Peneliti LAPAN Rhorom Priyatikanto mengatakan, dari hasil pengamatan menunjukkan adanya penurunan aktivitas permukaan matahari yang drastis.

“Kata lockdown dipilih untuk menekankan potensi resesi akibat aktivitas Matahari yang teramat rendah. Hal ini pernah terjadi sekitar 1790-1830, dikenal sebagai periode minimum Dalton. Aktivitas Matahari yang rendah memicu penurunan suhu global dan berimbas pada produksi pangan,” ujar Rhorom, dilansir melalui laman CNN Indonesia, Selasa (19/5/2020).

Melanjutkan, hal itu ditandai dengan bintik matahari yang menghilang. Ilmuwan mencatat Matahari tidak beraktivitas atau mengalami hari tanpa bintik sebanyak 76 persen hingga saat ini.

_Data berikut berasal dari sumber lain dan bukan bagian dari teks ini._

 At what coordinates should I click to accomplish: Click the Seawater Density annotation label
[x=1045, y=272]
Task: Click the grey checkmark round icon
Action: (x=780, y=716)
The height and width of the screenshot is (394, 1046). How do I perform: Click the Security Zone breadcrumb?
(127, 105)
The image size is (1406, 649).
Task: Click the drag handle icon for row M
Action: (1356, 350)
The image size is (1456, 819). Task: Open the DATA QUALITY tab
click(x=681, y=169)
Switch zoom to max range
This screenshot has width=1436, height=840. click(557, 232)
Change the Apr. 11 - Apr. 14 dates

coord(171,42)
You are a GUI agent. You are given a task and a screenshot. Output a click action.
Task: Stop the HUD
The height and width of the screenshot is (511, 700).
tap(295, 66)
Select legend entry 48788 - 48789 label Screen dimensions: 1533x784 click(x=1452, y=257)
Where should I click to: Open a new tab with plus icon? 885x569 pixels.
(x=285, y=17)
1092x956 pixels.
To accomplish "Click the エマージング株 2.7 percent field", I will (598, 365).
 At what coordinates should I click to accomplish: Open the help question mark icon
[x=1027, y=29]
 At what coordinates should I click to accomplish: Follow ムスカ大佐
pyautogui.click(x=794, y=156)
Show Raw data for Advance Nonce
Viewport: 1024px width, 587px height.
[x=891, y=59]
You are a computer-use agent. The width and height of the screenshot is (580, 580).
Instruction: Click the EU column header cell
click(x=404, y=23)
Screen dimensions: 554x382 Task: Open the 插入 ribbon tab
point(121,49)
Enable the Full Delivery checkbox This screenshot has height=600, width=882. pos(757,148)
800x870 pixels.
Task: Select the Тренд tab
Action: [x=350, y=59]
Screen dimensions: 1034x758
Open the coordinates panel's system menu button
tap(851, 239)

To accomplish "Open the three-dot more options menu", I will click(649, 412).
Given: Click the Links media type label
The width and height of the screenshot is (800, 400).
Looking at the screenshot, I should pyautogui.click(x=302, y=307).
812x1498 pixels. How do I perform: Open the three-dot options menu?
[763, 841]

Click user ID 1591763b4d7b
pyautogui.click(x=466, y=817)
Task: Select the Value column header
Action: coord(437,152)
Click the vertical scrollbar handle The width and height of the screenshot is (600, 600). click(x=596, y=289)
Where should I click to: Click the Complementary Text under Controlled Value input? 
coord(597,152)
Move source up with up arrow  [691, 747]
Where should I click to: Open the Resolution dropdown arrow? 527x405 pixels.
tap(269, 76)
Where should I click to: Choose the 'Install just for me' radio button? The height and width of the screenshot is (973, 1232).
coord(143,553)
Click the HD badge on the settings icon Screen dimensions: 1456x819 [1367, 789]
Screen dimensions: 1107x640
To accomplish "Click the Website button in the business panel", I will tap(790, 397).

Tahun lalu, Matahari tercatat tidak beraktivitas sebanyak 77 persen dalam satu tahun, artinya 281 hari tanpa adanya bintik Matahari.

Kendati demikian Rhorom menyebutkan, dunia modern saat ini telah siap menghadapi solar minimum. Belum lagi mengingat masalah pemanasan global yang tetap menjaga suhu Bumi meski terjadi penurunan aktivitas Matahari.

Dia menjelaskan, dibandingkan aktivitas Matahari saat ini tidak terbilang ekstrim di bandingkan tahun 1790-1830. Kala itu suhu global memang sempat menurun pada saat periode minimum Dalton (tahun 1800) dan periode minimum Maunder (tahun 1700). Dan mengalami pendinginan global, gagal panen, hingga krisis pangan.

“Aktivitas Matahari yang rendah saat ini belum terbilang ekstrem. Era modern lebih siap menghadapi aktivitas matahari yang teramat minimum. Atau setidaknya, global warming memberi kita ‘surplus temperatur’ sekitar 1 derajat,” kata Rhorom.

Rhorom juga membantah isu yang berkembang bila Matahari lokcdown menyebabkan bencana alam yang terjadi sekarang ini. Menurutnya penurunan aktivitas matahari tidak ada hubungannya terhadap bencana alam.